The root of the problem is that the exhaust crisis has made you feel that now you have to rush everything, and bereavement is something that you just can't rush. If you feel that you need more time, and to deal with the money stuff when you're good and ready, then that's exactly what you should do. Ignore everyone else - unless they've been bereaved recently they have no real understanding of how you're feeling; that's not a criticism, it's just how things are.

I'm very sorry for your loss - it's been more than 5 years since my father died and while the grief never goes away completely, you do learn to cope with it over time.

ginnny Thu 11-Sep-08 10:43:23

This is not just a matter of common sense and saving money though is it.
You are grieving for your dad and you need to do things the way you had planned. It will mean more to you to take your time looking at cars and when you get the car you want you can indeed thank your Dad and think of him whenever you drive it.
I totally understand.
My Dad 'bought' my fridge freezer for me and paid off my credit card!

RevStinkerPinker Thu 11-Sep-08 10:46:01

Thanks ladies for your replies.

The other thing I can't bear to do is tell the kind man at the exhaust centre that I don't want them to do the work when he rings to say it's in . . . he'd know what I was up to, I even joked about not coming back yesterday as the repair was working so well.

RevStinkerPinker Thu 11-Sep-08 10:48:20

The funny thing is also that my Dad would have definitely advised me to get rid of the car and stay shtum!

And he would have had 50 pink fits at me buying a nice new car, he always drove old bombs.

freshprincess Thu 11-Sep-08 10:53:21

RSP - I spent some of my inheritance from my grandmother on a posh expensive handbag. She lived through the war, coudn't stand waste and knew to her last day how much money she had. She would have had a blue fit if she knew I had spent so much on something trivial, but my thinking was whenever I use it I will think of her. I wouldn't get the same warm feeling from an ISA.

As other people have said, take your time.

nervousal Thu 11-Sep-08 11:18:12

trade the old one in while the repair is working and don't even think twice about it. If its a dealer then it'll be cheaper for them to fix it that it would be for you. Last 2 times I'vve traded my car in the dealer hasn't even looked at it before agreeing a price, or when I handed it over! I doubt they'll even ask you about its road worthiness - just its make model and age. There will be no need for you to be deceitful.
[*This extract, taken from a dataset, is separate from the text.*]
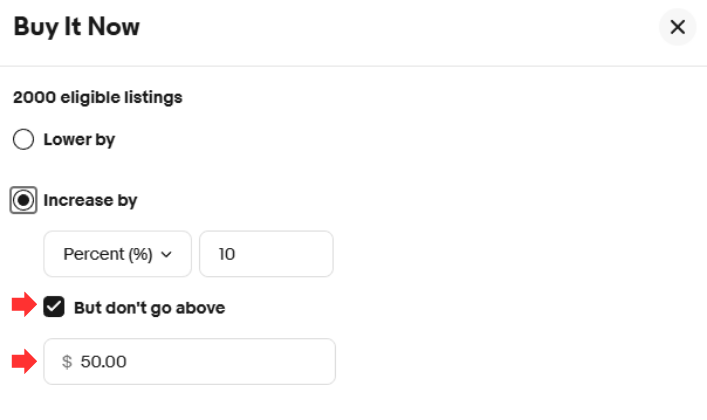707x420 pixels.
Task: Open the Percent (%) dropdown
Action: coord(118,254)
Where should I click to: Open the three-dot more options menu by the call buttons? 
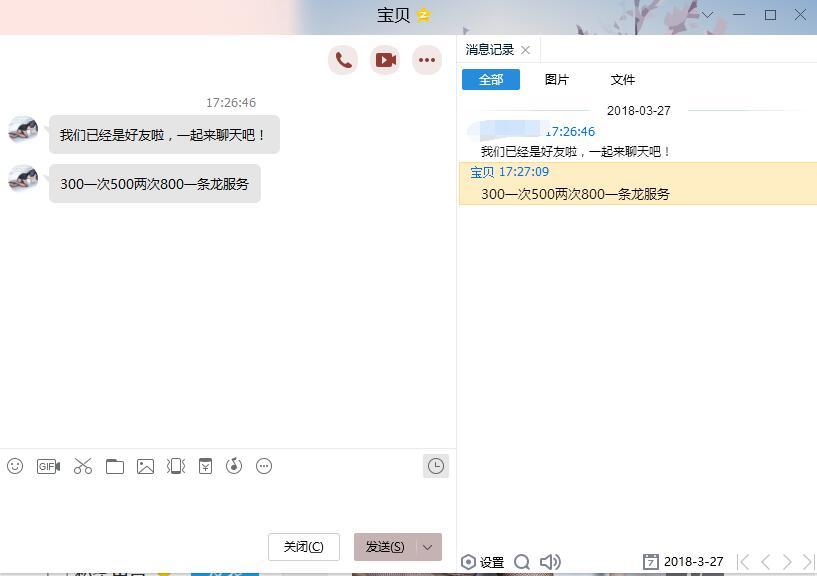tap(427, 60)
As for not getting the permanent repair done? Don't worry about it it'll happen to them all the time - they'll be able to return the part or use it again.
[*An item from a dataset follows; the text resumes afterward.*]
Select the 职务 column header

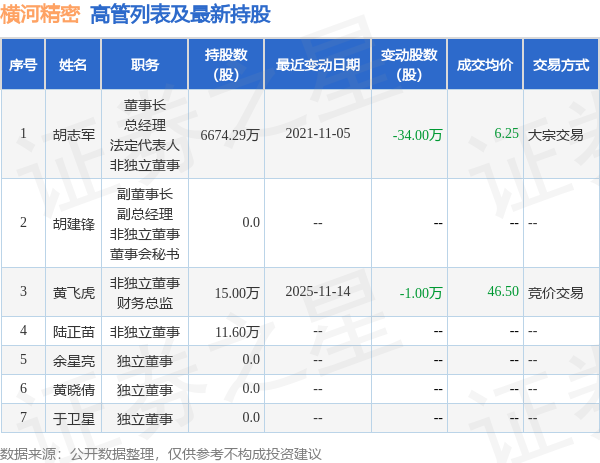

CoffeeCrazedMama Thu 11-Sep-08 11:33:12

I wouldn't worry about the state of the car you are trading in - they won't care. If you are buying a new one, the trade-in is a bit of a guesture, and you really don't get much for an old car anyway. They won't be trying to sell it on themselves either - it will be sent to a central auction place.

jesuswhatnext Thu 11-Sep-08 11:41:32

sod every one else!!

do what you want to do smile, this must be a hard enough time for you without having to worry what other people think.

clam Thu 11-Sep-08 11:47:17

Actually, this isn't really about the car at all. It's about you dealing with the aftermath of your dear old dad's death. So, you do what you feel like doing, even if it seems irrational to everyone else. It's your money now (nearly), and your grief, so you must do what feels right for you.